Great peace have they which love thy
law: and nothing shall offend them.
Psalm 119:165

4- Do you worry that others are better than you?
Do they live in a better neighborhood, are they more athletic, do their children get along better than yours, are they more involved, do they know more hymns by heart, do they have a better job, and so on. When you start sizing people up, your heart is not in the right place.
Be kindly affectioned one to another
with brotherly love; in honour preferring
one another;
Romans 12:10
Let nothing be done through strife or
vainglory; but in lowliness of mind let each
esteem other better than themselves.
Philippians 2:3

5- Does it bother you when no one compliments you?
Maybe you sang a solo, made three dishes for the potluck, or was a major part of the success of an event and not one person told you what a good job you did.
If it bothers you, you are most certainly in your flesh.
It is not good to eat much honey: so for
men to search their own glory is not glory.
Proverbs 25:27

Reading this list over makes me very amused because they're all such little things that make a difference.

There is obviously one thread that binds all five points together: pride.
All these things can be avoided if you have the scriptural view of yourself.
When pride cometh, then cometh shame:
but with the lowly is wisdom.
Proverbs 11:2
Trying to be better than others, thinking you are better than others will lead to shame. 
Only by pride cometh contention: but
with the well advised is wisdom.
Proverbs 13:10
The only reason there is ever contention is pride. Next time you're in an argument, shut down your pride and see what happens.
Pride goeth before destruction, and an
haughty spirit before a fall.
Proverbs 16:18
Your pride is not your friend. The scripture is very clear: it will destroy you.
But he giveth more grace. Wherefore he
saith, God resisteth the proud, but giveth
grace unto the humble.
James 4:6
Likewise, ye younger, submit yourselves
unto the elder. Yea, all of you be subject
one to another, and be clothed with
humility: for God resisteth the proud, and
giveth grace to the humble.
Humble yourselves therefore under the
mighty hand of God, that he may exalt you
in due time:
Casting all your care upon him; for he
careth for you.
1 Peter 5:5-7
You don't need to dress in rags and have a long face to be humble. All you need to do is recognize who you are, what you deserve, and where you could've gone but for God's grace.
For ye see your calling, brethren, how
that not many wise men after the flesh, not
many mighty, not many noble, are called:
But God hath chosen the foolish things 
of the world to confound the wise; and God 
hath chosen the weak things of the world
to confound the things which are mighty;
and base things of the world, and things
which are despised, hath God chosen, yea,
and things which are not, to bring to
nought things that are:
that no flesh should glory in his presence.
1 Corinthians 1:26-29
That passage should easily put us all in our place.

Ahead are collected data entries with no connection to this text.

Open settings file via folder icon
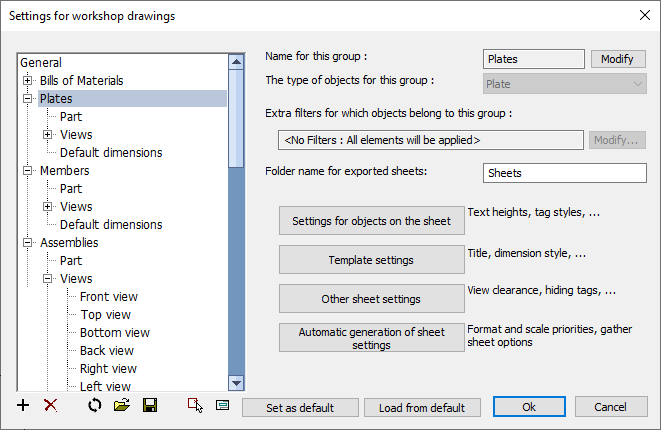This screenshot has height=430, width=661. point(122,406)
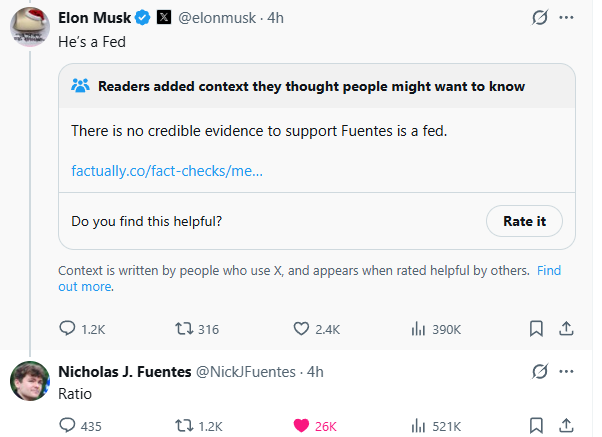View analytics for the 390K views post

point(419,328)
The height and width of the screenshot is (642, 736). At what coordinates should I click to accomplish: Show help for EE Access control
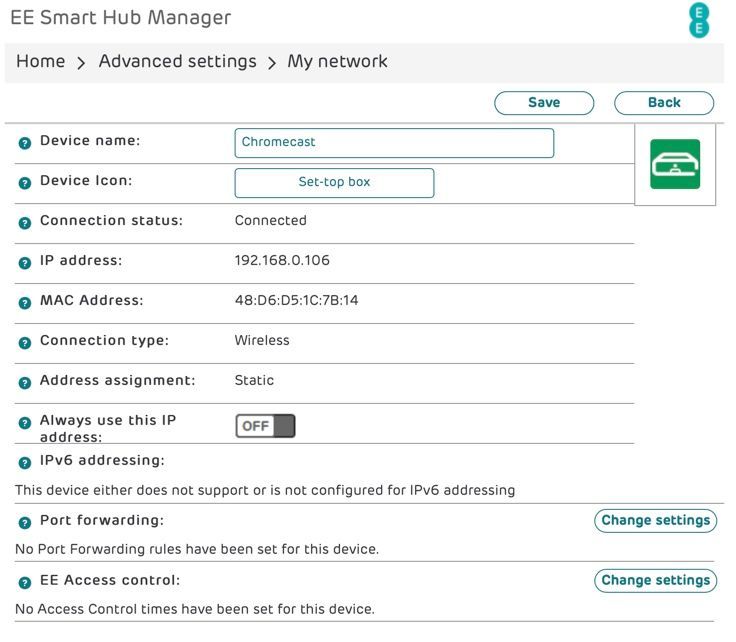point(25,582)
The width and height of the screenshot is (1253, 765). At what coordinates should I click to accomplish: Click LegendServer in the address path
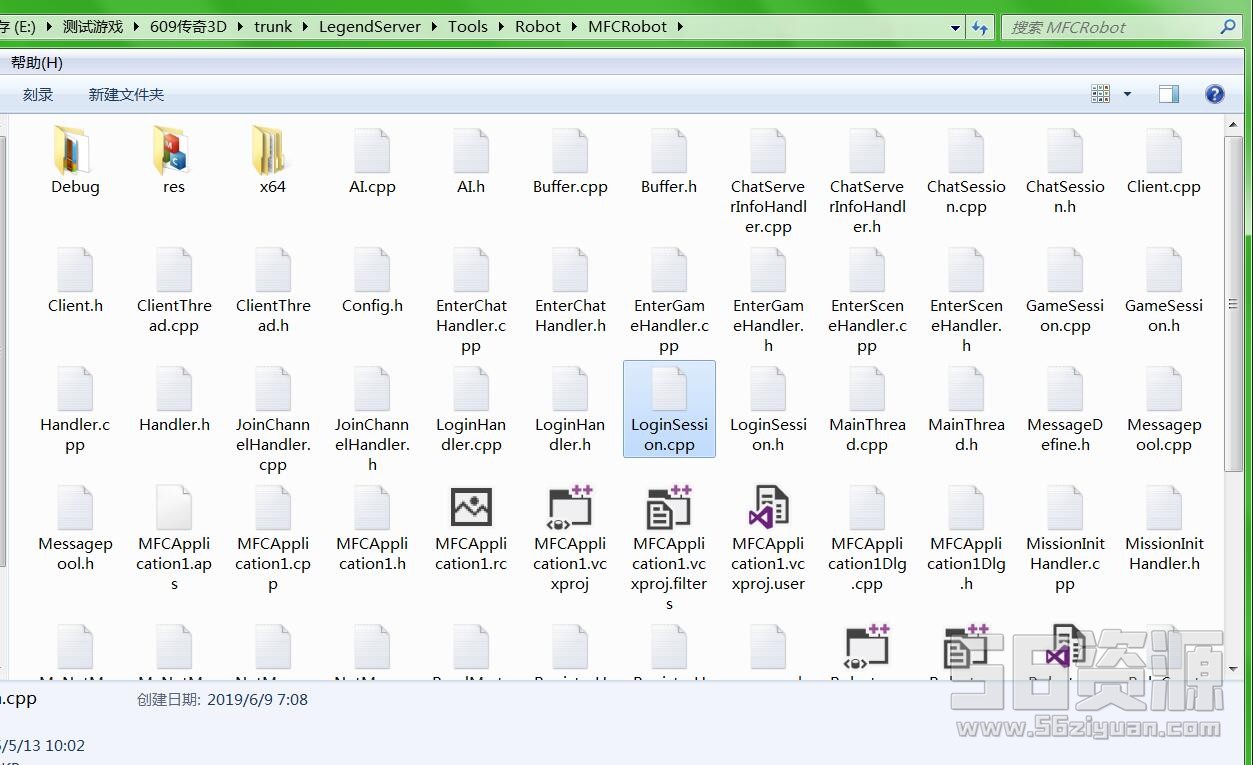(x=369, y=27)
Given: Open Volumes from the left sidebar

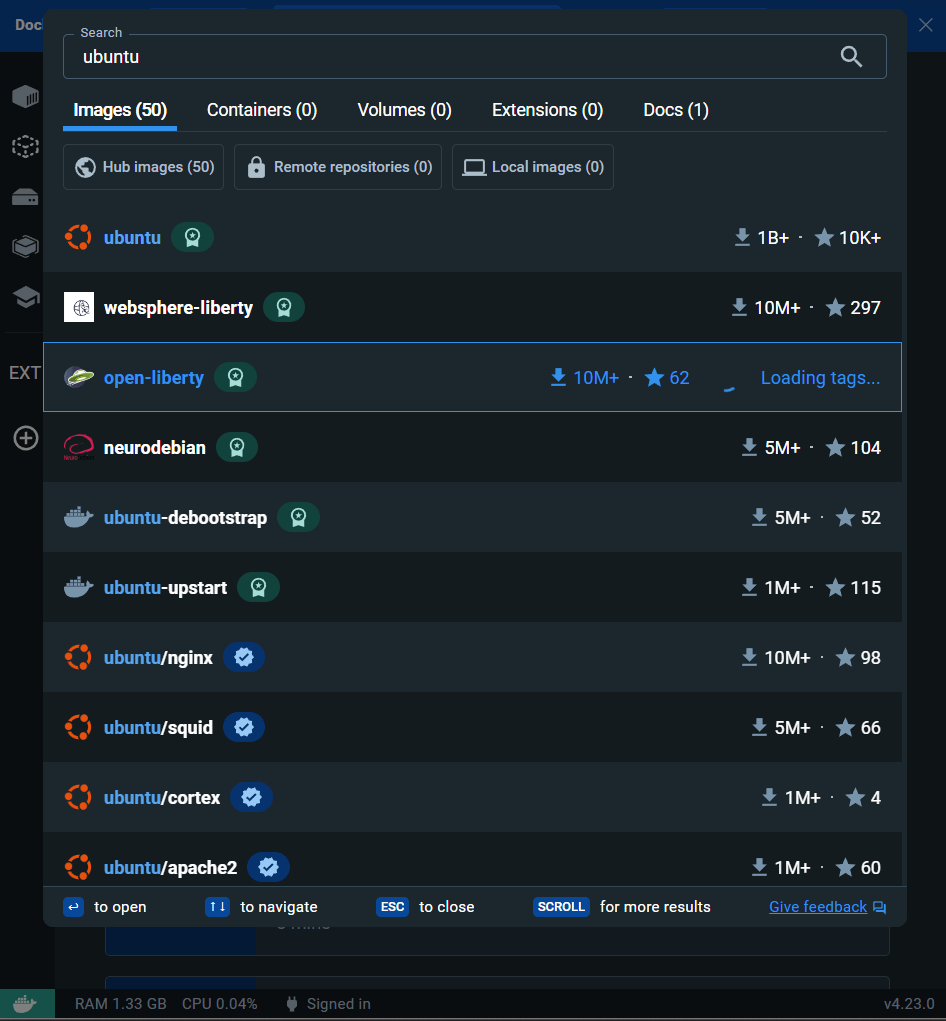Looking at the screenshot, I should pos(25,197).
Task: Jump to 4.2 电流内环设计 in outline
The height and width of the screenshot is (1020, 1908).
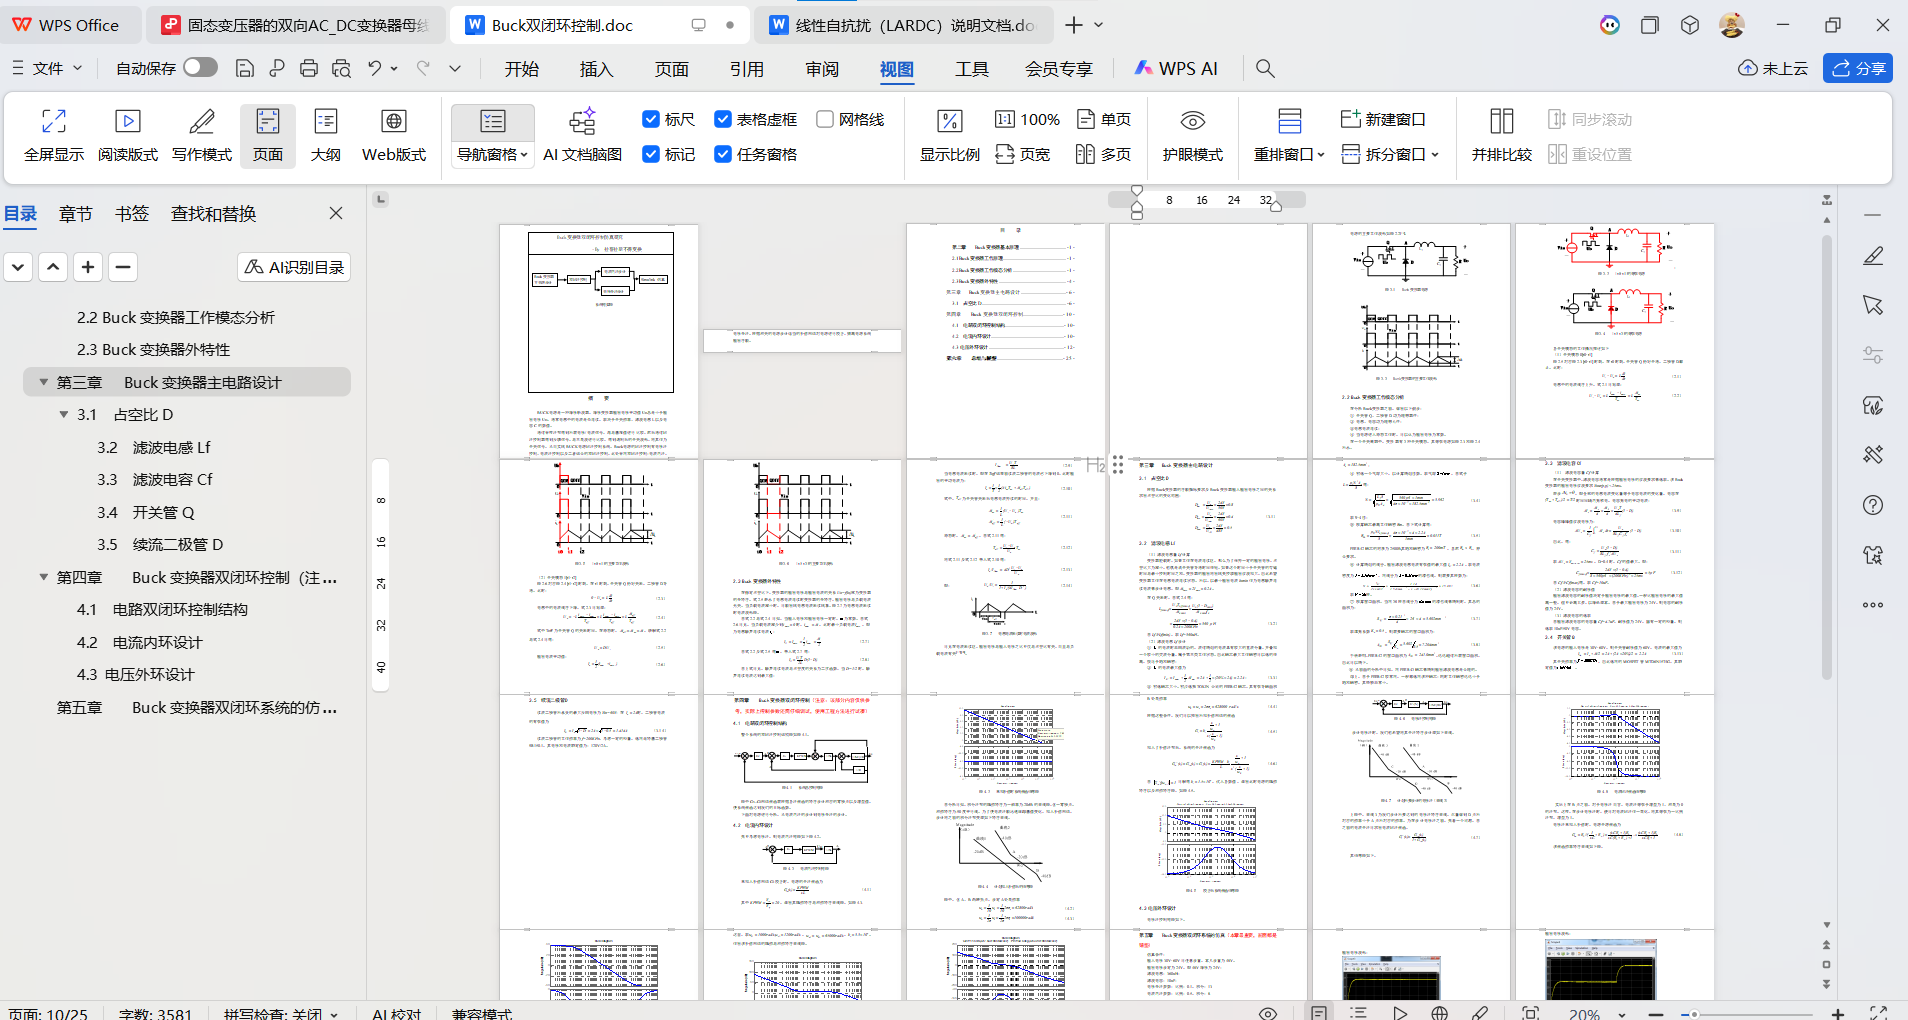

Finally, how many times have you been in a bad mood and said something you did not mean? How many times did you put your foot in your mouth because you were caught up in the moment and not thinking? How many times have you misjudged a situation, acted impetuously, hastily, irrationally or inconsiderately without meaning to?
I do it all the time and I hope that the people around me most often will give me the benefit of the doubt that I don't mean any harm. The least I can do is afford that same kindness to others.
My pastor once said, 'the cause of Christ is greater'. How does it look to the world if we're squabbling and hating each other for no reason other than our pride? The world is full of hatred. The church should be one place where real love is. Christ loved us enough to die for us, the least we could do is die to ourselves for the sake of each other. 

Pull out pride by the roots and all will be well.